Mais le plus adorable mouvement de cette âme exquise est peut-être le dernier. S’étant enfin reconnus l’un l’autre, le frère dit à la sœur, en détournant les yeux : « Quoi ! vous pouvez m’aimer ! » Et la sœur, se hâtant de rassurer le frère : « Ah ! répond-elle, ah ! laissons là ce souvenir funeste. » Au lieu de regarder, comme il serait naturel, ou du moins de voir en Oreste le parricide, involontaire sans doute, mais le parricide, elle ne voit que le frère retrouvé contre toute espérance. Ceux qu’elle a perdus comme lui, hélas ! et celle-là même qu’elle a perdue par lui, elle les oublie ; elle oublie tout pour lui, qui reste seul, mais qui reste ! Incapable de maudire ou seulement de regretter, elle écarte de lui le remords et jusqu’au souvenir ; elle veut goûter avec lui, sans mélange et sans reproche, ce moment de triste douceur. Et tout son cœur se fond, et toute sa tendresse retombe, pour s’y reposer aveuglément, sur l’objet de tant de maux, objet maintenant unique de son unique amour. « Je suis faite pour aimer et non pour haïr. » Le mot est deux fois d’une Grecque, d’une vierge et d’une sœur : l’Antigone de Sophocle l’avait dit, et l’Iphigénie de Gluck l’a chanté.

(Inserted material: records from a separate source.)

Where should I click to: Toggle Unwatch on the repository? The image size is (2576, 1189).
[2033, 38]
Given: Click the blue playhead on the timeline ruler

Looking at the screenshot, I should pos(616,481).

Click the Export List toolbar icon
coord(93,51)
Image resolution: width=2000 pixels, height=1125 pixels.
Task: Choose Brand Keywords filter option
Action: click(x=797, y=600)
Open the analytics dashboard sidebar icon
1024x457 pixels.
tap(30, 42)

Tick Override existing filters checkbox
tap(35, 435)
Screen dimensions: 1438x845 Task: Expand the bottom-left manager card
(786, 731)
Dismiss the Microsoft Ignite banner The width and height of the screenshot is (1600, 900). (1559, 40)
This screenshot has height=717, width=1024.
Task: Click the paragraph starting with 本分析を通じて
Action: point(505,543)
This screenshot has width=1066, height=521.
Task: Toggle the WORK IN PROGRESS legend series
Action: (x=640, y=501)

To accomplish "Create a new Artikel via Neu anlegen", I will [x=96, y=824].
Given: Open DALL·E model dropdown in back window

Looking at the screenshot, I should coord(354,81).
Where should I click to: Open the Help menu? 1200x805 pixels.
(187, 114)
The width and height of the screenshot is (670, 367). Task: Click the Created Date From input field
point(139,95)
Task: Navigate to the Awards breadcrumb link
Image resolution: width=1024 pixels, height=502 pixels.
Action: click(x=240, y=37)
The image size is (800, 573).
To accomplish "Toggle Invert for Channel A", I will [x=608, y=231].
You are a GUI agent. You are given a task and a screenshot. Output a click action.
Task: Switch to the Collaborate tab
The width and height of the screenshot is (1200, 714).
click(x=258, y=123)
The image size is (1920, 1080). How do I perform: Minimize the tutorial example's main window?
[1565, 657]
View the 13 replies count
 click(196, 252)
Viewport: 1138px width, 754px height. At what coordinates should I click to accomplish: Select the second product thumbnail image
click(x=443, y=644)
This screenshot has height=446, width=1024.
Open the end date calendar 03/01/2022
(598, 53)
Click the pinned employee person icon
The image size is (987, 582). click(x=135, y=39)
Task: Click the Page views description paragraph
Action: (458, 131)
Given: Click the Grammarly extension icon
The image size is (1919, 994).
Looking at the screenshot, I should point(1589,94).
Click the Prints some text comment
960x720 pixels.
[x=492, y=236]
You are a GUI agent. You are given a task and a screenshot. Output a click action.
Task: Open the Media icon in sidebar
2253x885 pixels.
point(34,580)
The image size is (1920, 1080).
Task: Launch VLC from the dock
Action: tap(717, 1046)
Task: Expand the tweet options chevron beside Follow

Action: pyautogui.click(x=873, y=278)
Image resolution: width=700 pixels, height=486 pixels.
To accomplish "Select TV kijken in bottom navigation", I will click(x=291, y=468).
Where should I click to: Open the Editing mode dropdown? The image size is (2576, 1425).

Ce n’est jamais l’Opéra, le somptueux et misérable Opéra, qui nous donne ou nous rend la joie d’entendre Gluck. Aujourd’hui encore il laisse ce soin, et ce devoir, à l’Opéra-Comique et au très pauvre et très intéressant Théâtre-Lyrique de la Renaissance. L’Orphée de l’Opéra-Comique est une débutante, Mlle Gerville : elle est digne d’encouragement. Mme Raunay, l’Iphigénie du Théâtre-Lyrique, est digne d’admiration. Si le rôle est quelquefois un peu au-dessus de sa voix, il n’est jamais au-dessus ni de son art, ni de son âme. Et, par la beauté de son visage, de ses attitudes et de ses mouvemens, elle en égale aussi la grâce, la noblesse et la mélancolie. Dans les deux théâtres, orchestre et chœurs sont excellons. La mise en scène du Théâtre-Lyrique ne gâte pas Iphigénie ; celle de l’Opéra-Comique ajoute quelque chose, — et ce n’est pas peu dire, — aux splendeurs d’Orphée. Loin de nous détourner de la musique, elle nous y attache, elle nous y unit davantage. Elle en accentue, elle en élargit le sens ou le symbolisme, et, conforme au chef-d’œuvre, elle est un chef-d’œuvre elle-même.


CAMILLE BELLAIGUE.

  1. Les Maîtres d’autrefois.
  2. Cité par M. Julien Tiersot dans la préface de la grande partition d’Orphée (édition Pelletan).